- DESCRIPTION DE LA TÂCHE -
Recopiez le passage du texte sur les fonctions de l'agriculture compris entre « Cette vision agrège » et « et sa famille. », bornes incluses, en y remplaçant « agriculteur » par « exploitant ».

==== PAGE ====

V.6. La mise en exergue de la fonction de production de
l'agriculture devant les fonctions identitaires
Une recherche menée en Guadeloupe par Dulcire
et Chia (2004) a donné les résultats suivants sur ce
débat:
«Les points de vue des différents acteurs
peuvent être agrégés autour des trois fonctions
prioritairement attribuées à l'agriculture:
La fonction économique : d'abord la
production
L'agriculture est considérée comme une
activité économique parmi d'autres. Sa fonction principale est de
produire des richesses, par lesquelles elle participe au bon fonctionnement de
la société. Elle est un secteur important de préservation
et de création d'emplois directs et indirects par le biais
d'activités de diversification non agricoles (tourisme rural, salariat
à temps partiel). Elle contribue à l'identité culturelle
et à son expression territoriale : création de paysages,
structuration et aménagement du territoire.
Cette vision agrège deux sous-groupes de
représentations distincts en relation avec les deux «
modèles » de l'agriculture, et la prise en compte ou non de
l'ensemble des activités : pour le premier sous-groupe, l'agriculture
est d'abord une activité de production qui contribue à la
richesse « nationale » en contribuant au PIB, à l'emploi,
à la dynamique rurale. Pour l'autre sous-groupe, la fonction majeure de
l'agriculture reste de produire. Mais d'abord des aliments : elle doit «
nourrir un peuple », en commençant par l'agriculteur et sa famille.

==== MATÉRIEL ====

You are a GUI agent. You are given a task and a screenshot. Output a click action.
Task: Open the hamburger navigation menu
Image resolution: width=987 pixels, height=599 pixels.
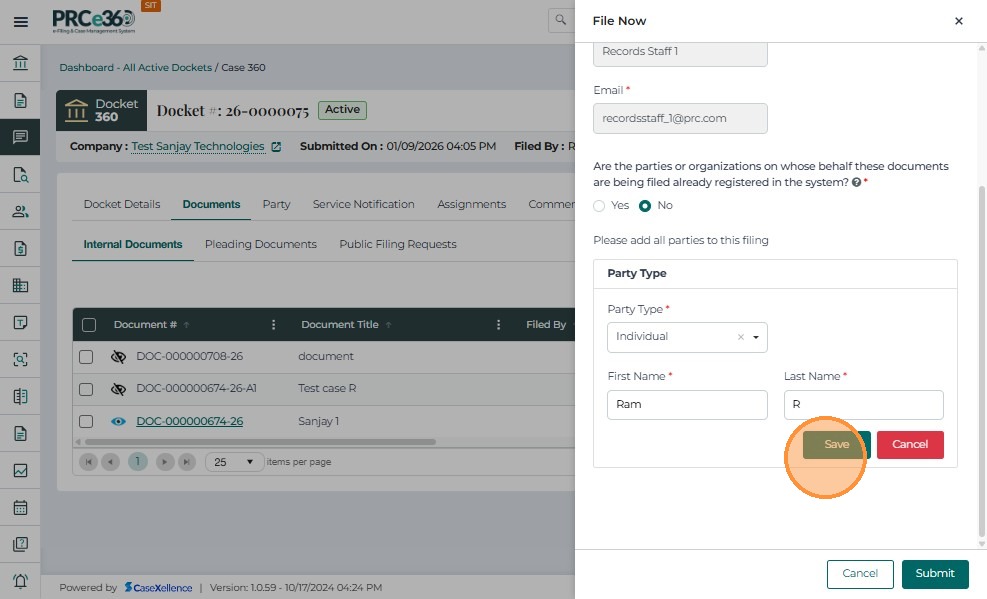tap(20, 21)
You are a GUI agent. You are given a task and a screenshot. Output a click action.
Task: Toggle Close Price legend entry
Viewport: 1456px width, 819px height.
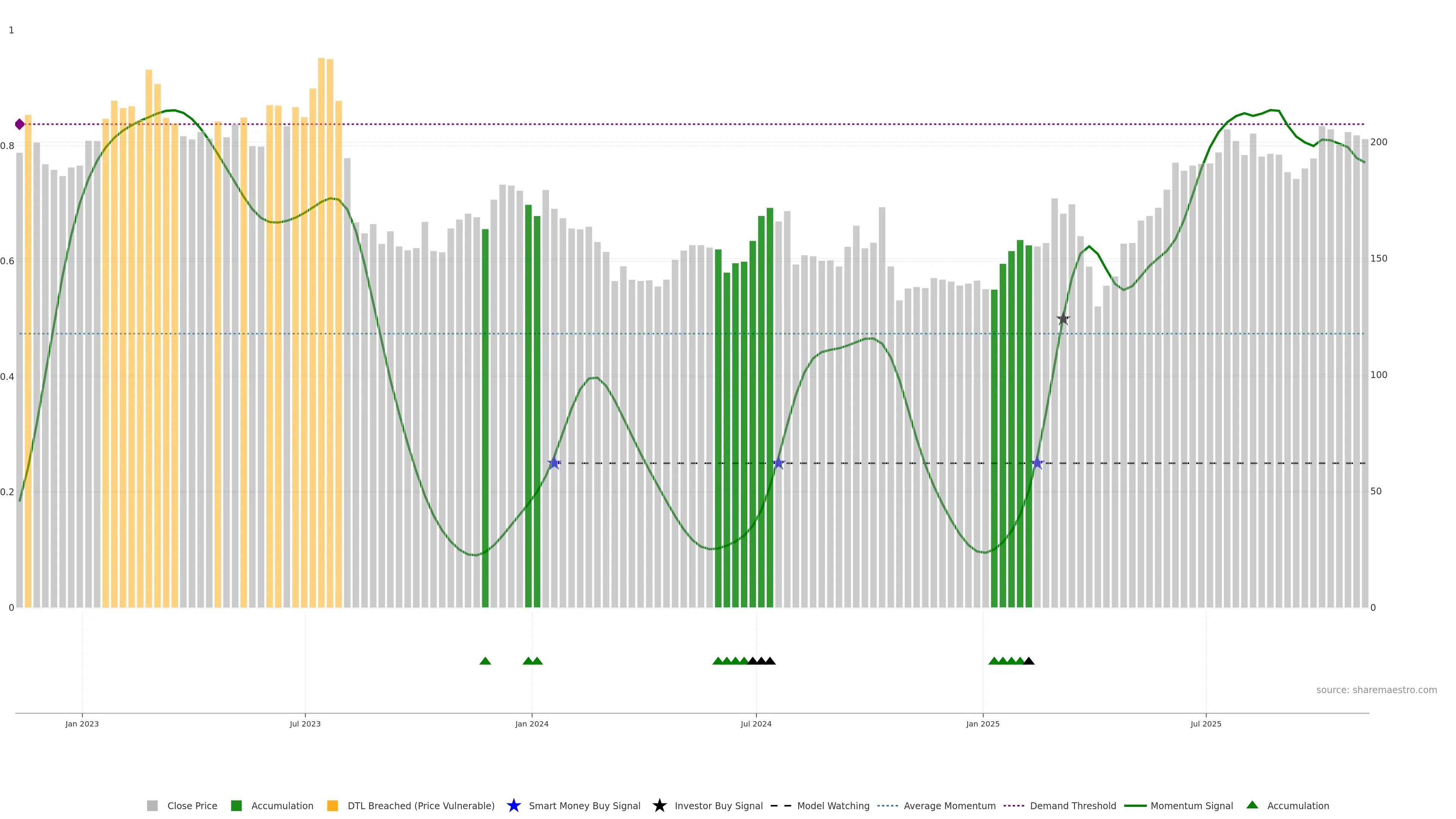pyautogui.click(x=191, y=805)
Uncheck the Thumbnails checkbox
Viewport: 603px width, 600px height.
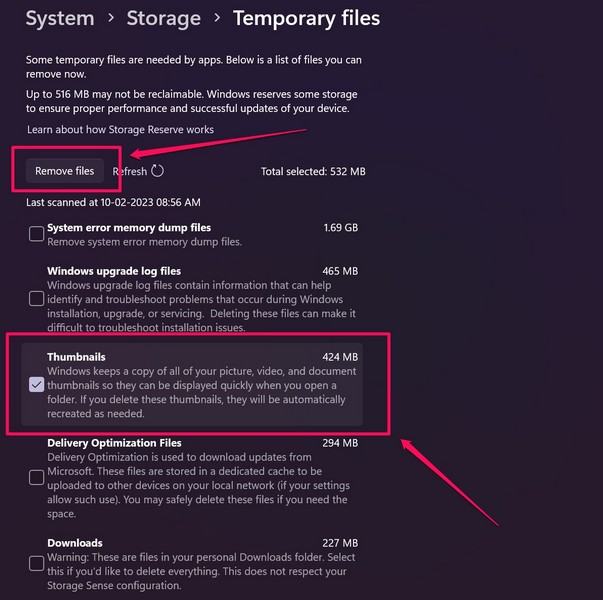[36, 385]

====

- RÉSULTAT ATTENDU -
Cette vision agrège deux sous-groupes de
représentations distincts en relation avec les deux «
modèles » de l'agriculture, et la prise en compte ou non de
l'ensemble des activités : pour le premier sous-groupe, l'agriculture
est d'abord une activité de production qui contribue à la
richesse « nationale » en contribuant au PIB, à l'emploi,
à la dynamique rurale. Pour l'autre sous-groupe, la fonction majeure de
l'agriculture reste de produire. Mais d'abord des aliments : elle doit «
nourrir un peuple », en commençant par l'exploitant et sa famille.